O Expresso era um universo vasto de clubes fechados, onde a política e a cultura não se misturavam; cada um tinha os seus contactos e o seu território; e quem, como eu, tivesse manias transdisciplinares e se entusiasmasse tanto pela crítica literária como pela reportagem política, não poderia criar ali raízes nem conquistar respeito ou defensores. Mas essas coisas são fáceis de ver depois, e de fora.

Creio que, nessa época, só uma vez troquei impressões com José António Saraiva, numa reunião geral de redação que visava a remodelação da Revista.

Quando chegou a minha vez de falar, falei mesmo: vinha da então novíssima tradição de O Independente, onde cada um dizia o que pensava, com veemência e frontalidade, e todos tinham direito a opinar, do diretor ao paquete, até porque cada um fazia ali o que fosse preciso – éramos muito poucos, no máximo, um terço do Expresso, e muitíssimo jovens.

Lembro-me que às tantas Ricardo Costa me interrompeu para dizer que já chegava de críticas, e que certamente o diretor, que dirigia há tantos anos o «cruzador» que era o Expresso, saberia melhor do que nós o que conviria ao jornal. Calei-me. José António Saraiva, que ouvia em silêncio o que cada um dizia, tomando notas, olhou-o demoradamente e depois disse-me: «Continue, Inês, estou a gostar de a ouvir».

Acabei por deixar o Expresso pouco tempo depois, aceitando um convite para dirigir a edição portuguesa da Marie Claire; e quando, sete anos volvidos, lhe aparecemos, a Helena e eu, com o tal projeto da revista Única, José António Saraiva disse-me que ninguém regressava ao Expresso depois de ter saído.

Respondemos em uníssono, e para seu espanto, que não queríamos entrar no Expresso, nunca, mas apenas vender ao jornal, chave na mão, uma revista pronta, que faríamos por nossa conta. Apreciou o projeto, e julgo que também a nossa franqueza.

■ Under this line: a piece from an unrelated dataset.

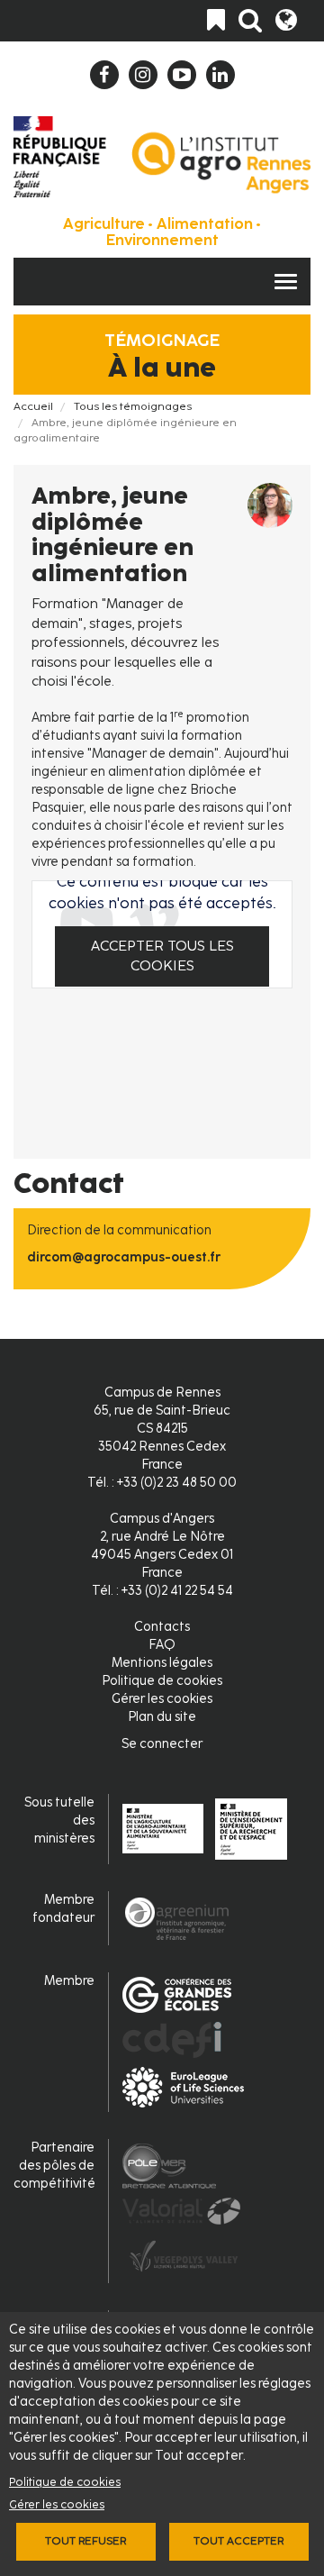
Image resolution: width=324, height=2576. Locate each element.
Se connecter (162, 1744)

Em 2011, Ricardo Costa, recém-nomeado diretor do Expresso, telefonou-me uma noite, estava eu a jantar com Rui Zink, para me propor que a minha crónica passasse a ser quinzenal, mais curta, e que eu passasse a «alternar com um homem».

Respondi que já não tinha idade nem posição para iniciar uma vida de alterne, e que crónicas quinzenais num jornal semanal não faziam sentido algum. Telefonei a José António Saraiva, perguntei-lhe se continuava interessado na minha crónica, disse-me imediatamente que sim, e que gostaria que eu começasse de imediato.

Sugeri-lhe o título genérico Fora de Órbita, disse-me que lhe parecia adequado aos textos que eu escrevia, e de que ele continuava a discordar 90% das vezes. Respondi-lhe que também eu discordava de quase tudo o que ele escrevia, e que, portanto, estava tudo bem.

Agradecer-lhe-ei a vida toda essa discórdia fiel e verdadeira e o espaço de liberdade que ela representa.

Agradeço também a todos os leitores que me acompanharam aqui no SOL, discordando ou não do que procurei ir pensando, livre e honestamente, sem pretender alcançar nenhuma espécie de verdade totalitária.

Usei sempre o método que Augusto Abelaira me ensinou, na redação de O Jornal: observar o mundo como se acabasse de aterrar de Marte e olhasse para ele pela primeira vez.